Recovery of gait and function during the first six months after tibial shaft fractures.
Kroger, I; Mussig, J; Brand, A; Patzold, R; Wackerle, H; Klopfer-Kramer, I; Augat, P
Gait Posture. 2022; 91:66-72
Originalarbeiten (Zeitschrift)


Augat Peter
Brand Andreas
Klöpfer-Krämer Isabella
Kröger Inga
Müßig Janina
Pätzold Robert
Wackerle Hannes


Tibial shaft fractures require surgical stabilization preferably by intramedullary nailing. Recovery is often unsatisfactory due to limited knee function and pain, resulting in reduced quality of life. The extent of these functional limitations with respect to gait deficits has not been sufficiently recognized.
Are there functional limitations during gait and squat performance during the first six months after surgically treated tibial shaft fractures?
Twenty-three patients (BMI: 24 ± 3, Age:39 ± 15) with tibial shaft fractures and 23 healthy, matched controls (BMI: 24 ± 3, Age: 40 ± 14) were assessed using instrumented motion analysis two, three and six months after surgery. Kinematic and kinetic data of the lower extremities were collected during level walking and squat performance. Data were compared among follow-up time intervals and between groups.
Significant improvements were found for all spatiotemporal parameters and most kinetic parameters. Even six months after surgery functional deficits persisted when compared to healthy controls. There were only slight improvements in sagittal knee and ankle kinematics as well as knee moments and power within the follow-up period. A significant difference compared to the healthy controls can still be observed in these parameters.

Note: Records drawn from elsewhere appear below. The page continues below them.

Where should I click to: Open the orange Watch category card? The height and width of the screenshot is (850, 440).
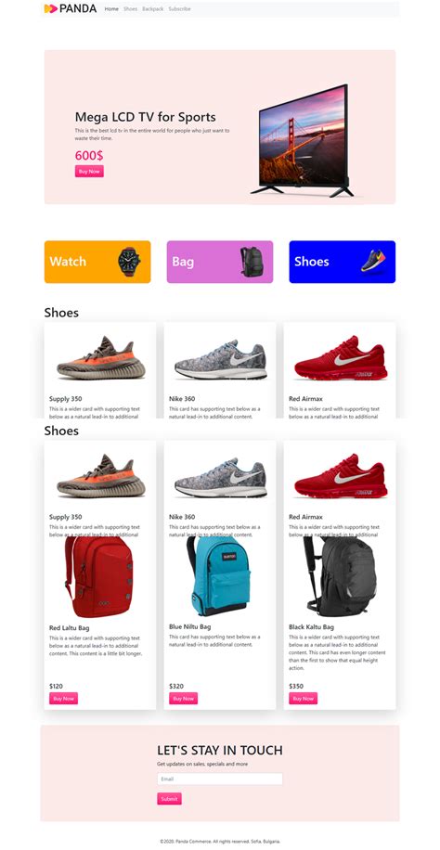[97, 262]
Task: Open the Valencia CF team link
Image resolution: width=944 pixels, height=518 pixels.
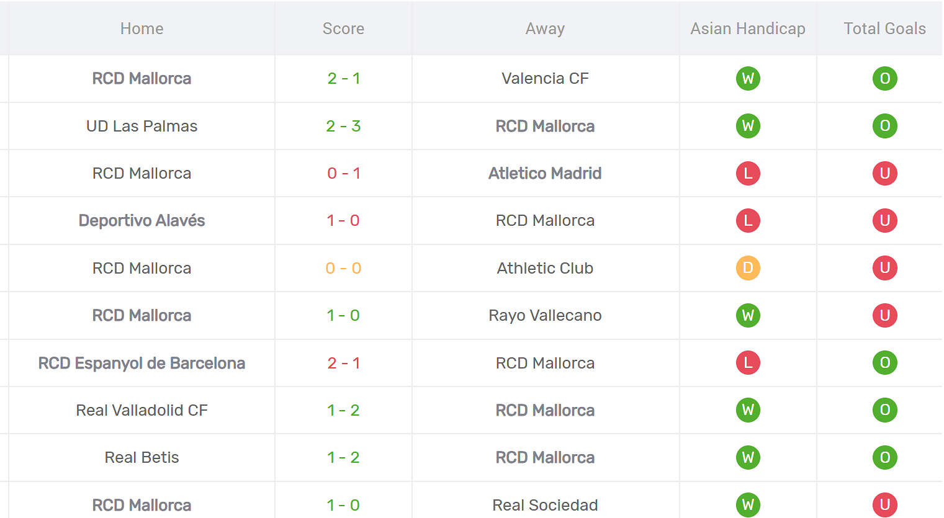Action: [x=545, y=78]
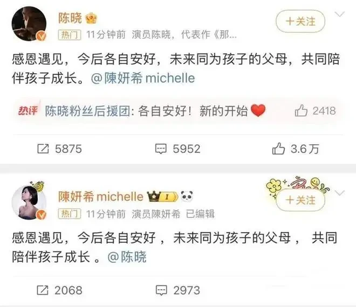Click the crown badge beside 陈晓's name
Viewport: 356px width, 307px height.
[91, 18]
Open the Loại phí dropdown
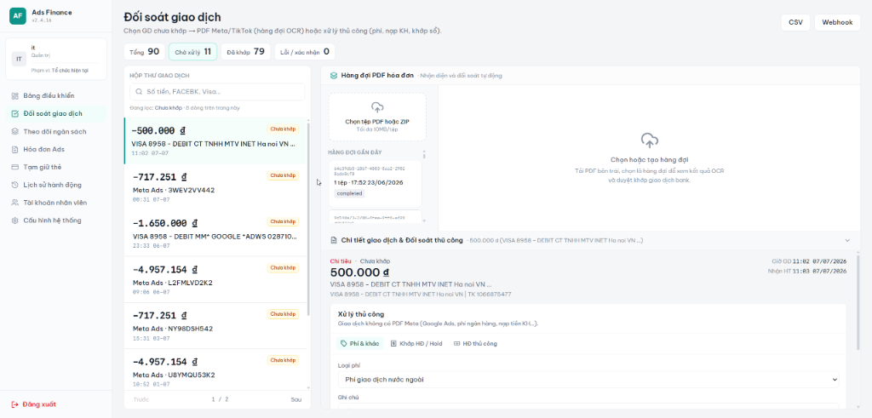This screenshot has width=872, height=418. tap(588, 380)
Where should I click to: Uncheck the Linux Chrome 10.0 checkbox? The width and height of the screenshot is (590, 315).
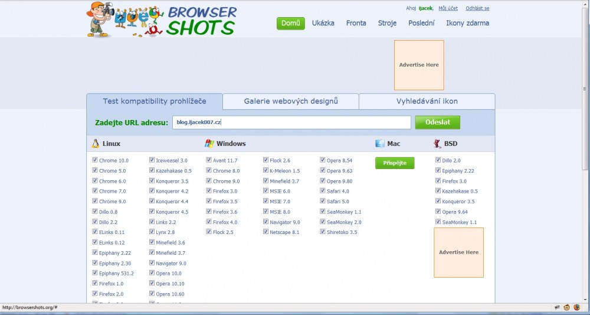[95, 160]

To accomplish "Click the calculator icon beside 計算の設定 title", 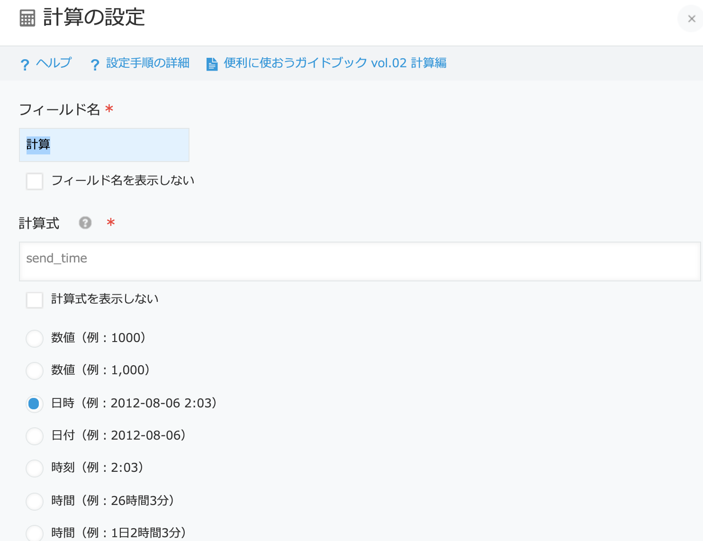I will [27, 18].
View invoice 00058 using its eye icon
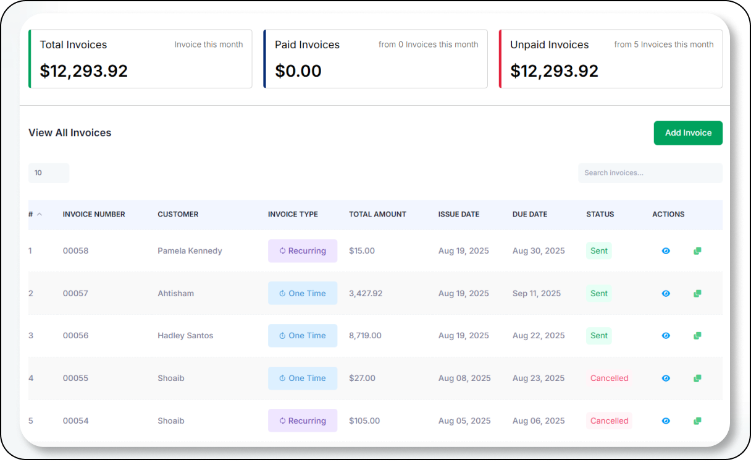This screenshot has width=751, height=462. point(666,251)
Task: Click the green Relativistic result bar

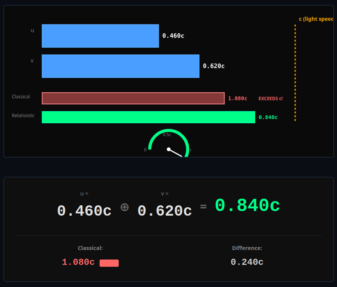Action: coord(148,117)
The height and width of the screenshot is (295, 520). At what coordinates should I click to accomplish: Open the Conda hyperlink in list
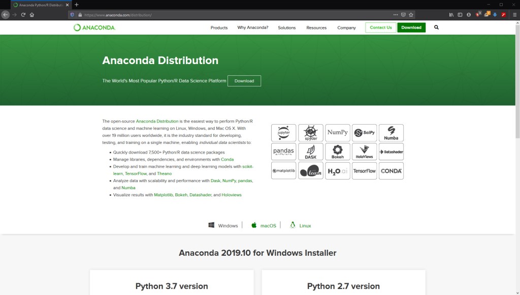(227, 159)
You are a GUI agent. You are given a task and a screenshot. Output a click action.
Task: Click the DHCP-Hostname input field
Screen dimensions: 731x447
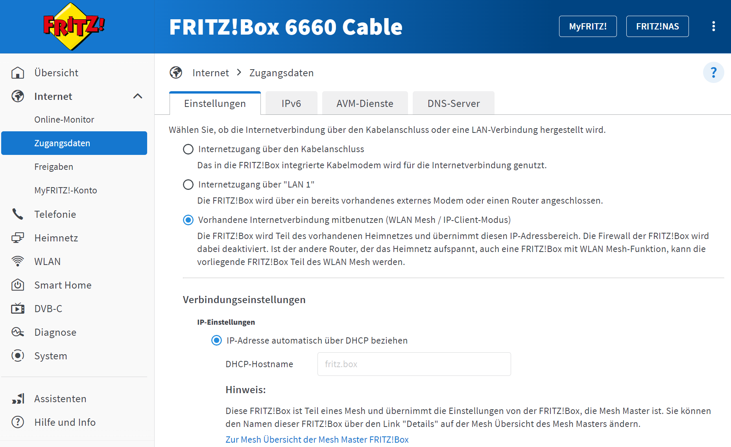pyautogui.click(x=414, y=364)
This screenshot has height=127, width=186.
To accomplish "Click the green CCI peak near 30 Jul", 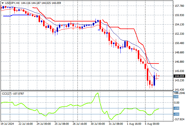I will pos(98,93).
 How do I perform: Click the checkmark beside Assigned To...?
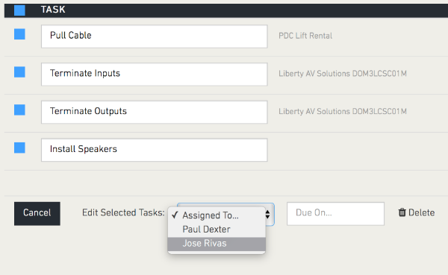[x=175, y=215]
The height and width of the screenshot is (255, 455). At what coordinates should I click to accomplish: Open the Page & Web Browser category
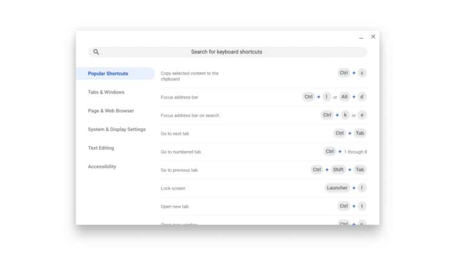(111, 111)
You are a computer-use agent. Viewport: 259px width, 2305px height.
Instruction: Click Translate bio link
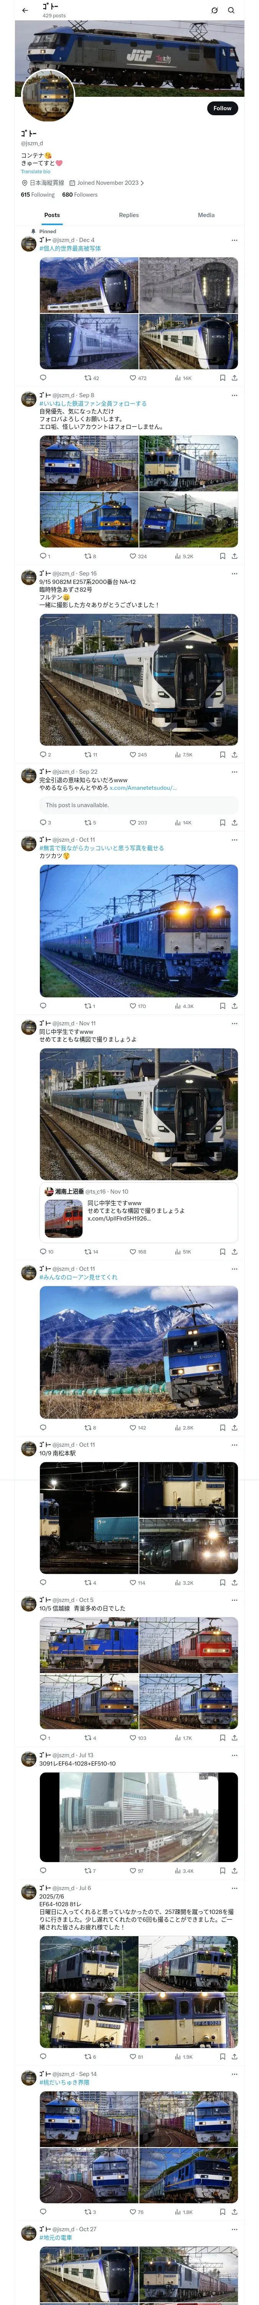click(36, 172)
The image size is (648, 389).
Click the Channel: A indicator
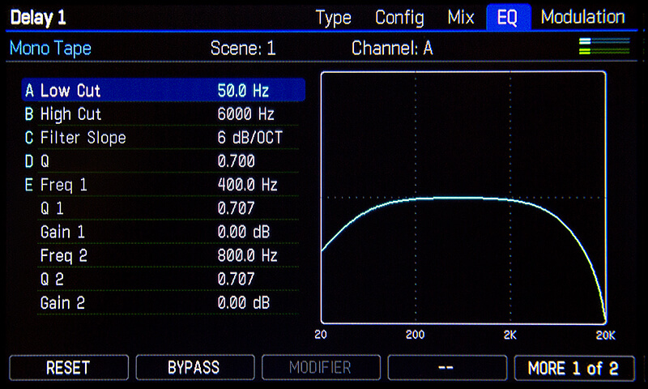392,48
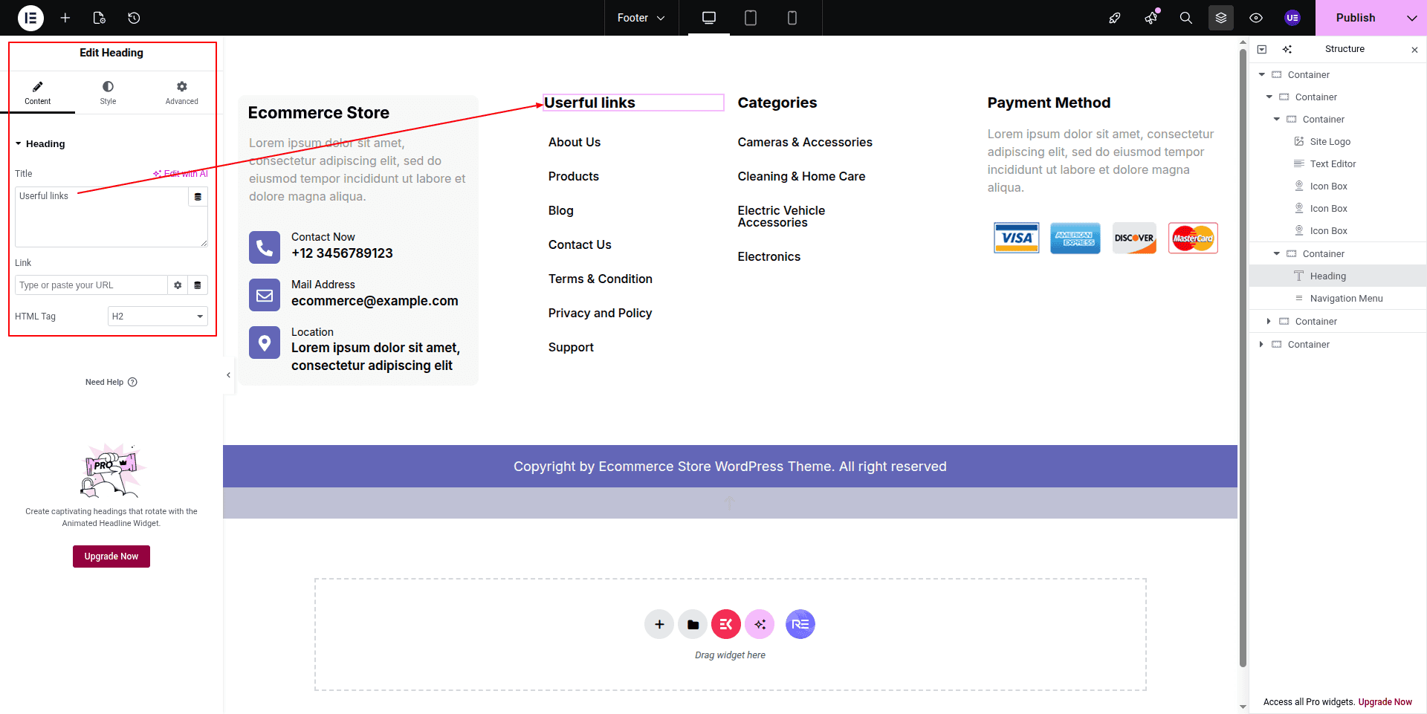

Although patients with tibia fractures demonstrated functional improvements over the early course of healing, some residual deficits in lower extremity movement biomechanics were identified at six months post surgery. In particular knee kinematics in squatting as well as knee kinematics and kinetics during walking only recovered incompletely. This result can help explain the often-reported functional limitations.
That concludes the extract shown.